▶ _Actions demandées_:
1 > D'après l'extrait sur la venue de Monk à Palo Alto, pourquoi Danny Scher y est-il présenté comme « un jeune juif » ? Répondez en une ou deux phrases.
2 > Prolongez l'extrait sur la venue de Monk à Palo Alto en reprenant après sa dernière phrase.

▶ _Extrait_:
Venons-en à l’historiette : en octobre 1968, Danny Scher, un jeune juif (ainsi le présente le livret signé Robin D. G. Kelley), élève de la Palo Alto High School, fou de jazz, décide d’inviter Monk dans son établissement. Il n’a pas l’âge d’assister à son concert de San Francisco. Quand il sera grand, il deviendra producteur de concerts. Palo Alto (Californie) est à deux pas de Stanford, université plus qu’agitée en 1968. Palo Alto a son ghetto, East Palo Alto (quartier afro-américain, misère, agitation, traduire par émeutes, à tous les étages).

Le laïus promotionnel de Palo Alto a beau lyophiliser les informations que contient le texte de Robin Kelley (livret de huit pages à déchiffrer à la loupe), il est dans son rôle. Kelley, lui, rappelle que les dirigeants des Black Panthers viennent de passer par là. Et aussi les tenants de la très révolutionnaire Association for the Advancement of Creative Musicians (AACM) : «  Times are changing, gentlemen ! »

▶ _Lignes de données_:
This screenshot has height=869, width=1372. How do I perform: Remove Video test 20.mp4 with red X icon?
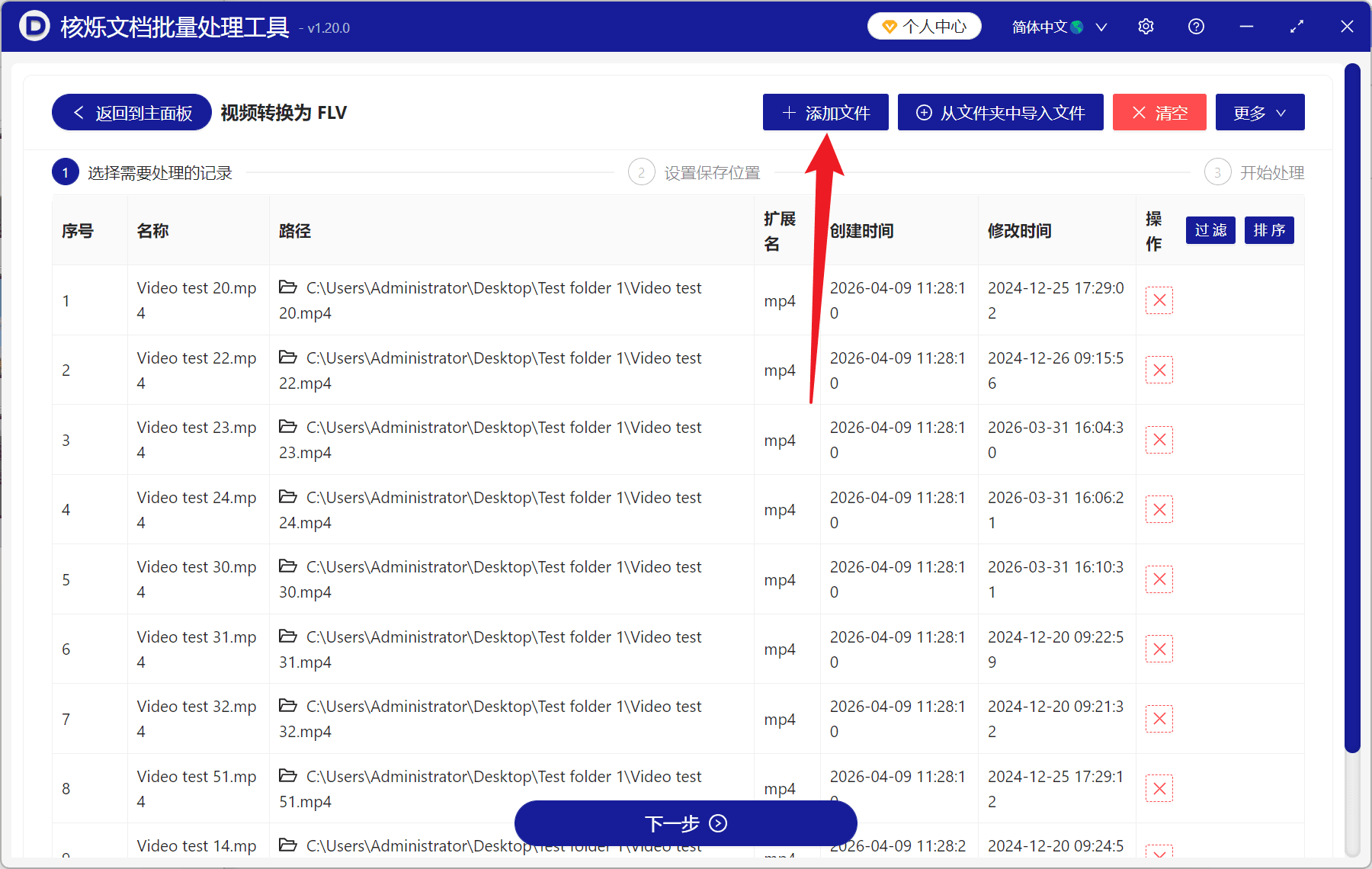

▶ _Réponses par tâche_:
1 > Il est présenté ainsi parce que c'est de cette manière que le décrit le livret signé Robin D. G. Kelley.

2 >
Sans le moindre projet politique, Danny Scher, expert en initiatives humanitaires, a pour ambition de réunir un public interracial

Sans le moindre projet politique, dit-il, Danny Scher, expert en initiatives humanitaires, a pour ambition de réunir un public interracial. Pas moins : East Palo Alto rejoignant les étudiants de la High School. Pour l’amour de Monk, dont la Columbia –- elle lorgne vers la pop et le psychédélique –- ne sait plus bien quoi faire. Nellie, son admirable épouse, est malade. Son étrange popularité reste intacte, son quartette au sommet de sa créativité, mais la période n’est pas financièrement fameuse.

Martin Luther King vient d’être assassiné. Robert Kennedy aussi. Notre cher « apolitique » Danny Scher est convaincu que ce 27 octobre 1968, entre manifs et émeutes, il créera une trêve entre Palo Alto et East Palo Alto : « C’est cela, le pouvoir de la musique. » Il se débrouille, convainc l’agent de Monk, mobilise son frère pour aller chercher les musiciens à San Francisco avec la voiture familiale, et ses parents pour leur apporter un en-cas. Monk joue le jeu avec entrain.


Thelonious Monk et Larry Gales.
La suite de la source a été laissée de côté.